Many community gardens in the city, including our own award-winning Maple Community Garden and Cypress Community Garden, are facing imminent crisis as Canadian Pacific has issued a notice that much of the gardens be dismantled by July 31 in order to make way for track maintenance.
On Saturday July 26, from 11am-5pm, a the gardens are throwing a garden party to draw awareness to the issue and celebrate the long life of these community gardens. The event takes place between Maple and Fir along the 6th Avenue railway tracks. This could very likely be a final hurrah for the community of passionate gardeners that have called this spot home for years. A BBQ will be provided for anyone to use, there will be plant seed giveaways, music, veggies, and a mini market. Harvest and Garden Tours will take place at 1pm and 3pm, and there will be a Seed Saving Workshop at 2pm. This event is open to the public of all ages, including pets, and is free. Be sure to stop by to show your support for a lovely Kitsilano landmark.

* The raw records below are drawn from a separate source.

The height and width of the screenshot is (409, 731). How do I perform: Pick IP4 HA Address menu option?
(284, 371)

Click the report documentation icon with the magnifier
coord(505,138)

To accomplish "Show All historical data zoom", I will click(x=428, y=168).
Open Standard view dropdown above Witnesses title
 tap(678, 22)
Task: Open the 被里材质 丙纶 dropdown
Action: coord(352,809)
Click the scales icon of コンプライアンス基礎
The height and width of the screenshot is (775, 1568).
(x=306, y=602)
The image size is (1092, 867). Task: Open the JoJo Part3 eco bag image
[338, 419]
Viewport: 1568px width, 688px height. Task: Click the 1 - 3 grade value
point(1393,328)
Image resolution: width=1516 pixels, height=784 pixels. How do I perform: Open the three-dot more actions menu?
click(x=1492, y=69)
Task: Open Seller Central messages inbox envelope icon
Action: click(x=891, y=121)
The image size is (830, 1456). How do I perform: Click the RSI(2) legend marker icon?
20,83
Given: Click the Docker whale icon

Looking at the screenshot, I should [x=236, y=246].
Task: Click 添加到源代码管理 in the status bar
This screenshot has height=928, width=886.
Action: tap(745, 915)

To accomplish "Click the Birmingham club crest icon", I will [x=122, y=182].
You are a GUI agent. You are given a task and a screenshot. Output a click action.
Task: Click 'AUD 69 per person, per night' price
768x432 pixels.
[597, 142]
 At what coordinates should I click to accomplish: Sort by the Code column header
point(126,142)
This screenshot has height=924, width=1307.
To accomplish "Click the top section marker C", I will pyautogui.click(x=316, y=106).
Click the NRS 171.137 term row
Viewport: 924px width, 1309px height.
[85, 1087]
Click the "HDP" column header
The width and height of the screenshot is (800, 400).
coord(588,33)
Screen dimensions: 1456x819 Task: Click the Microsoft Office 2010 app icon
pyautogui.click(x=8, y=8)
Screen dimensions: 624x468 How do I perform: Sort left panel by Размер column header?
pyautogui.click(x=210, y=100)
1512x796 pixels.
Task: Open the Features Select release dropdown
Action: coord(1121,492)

There is also an online petition that you are invited to sign in support of the community gardens along the Arbutus Corridor. Please find the link on the Cypress Community Garden website. MP Joyce Murray, Provincial MLAs David Eby (Vancouver-Point Grey) and George Heyman (Vancouver-Fairview) have written to CPR CEO in support of the community gardens.
Maple Community Garden, located at 237 Maple St., was established in 1989, and Cypress Community Garden, located on the north side of 6th Avenue between Cypress St. and Burrard St., was established in the mid 1990s. Both have remained steadfast community landmarks since, winning awards and contributing much to our city’s commitment to natural beauty.
Cypress Community Garden, which promotes organic gardening methods, is a popular spot for avid gardeners from all over the city, with an extensive waitlist of hopeful members. But, unfortunately, “Our garden will soon be a memory,” says coordinator Maureen Ryan. Despite the fact that not only does the garden operate on a permit from the City of Vancouver with the understanding that it is on city property, but also that the community gardeners have kept the CPR clear of debris and overgrown grass for decades, the railway is threatening the garden’s very existence.
CP is hoping to return the rail to federal safety standards and potentially resume operations, and so is placing survey stakes indicating the right-of-way, which extends for 10 metres on each side of the track. Any structures and vegetation on this land will have to be removed by July 31.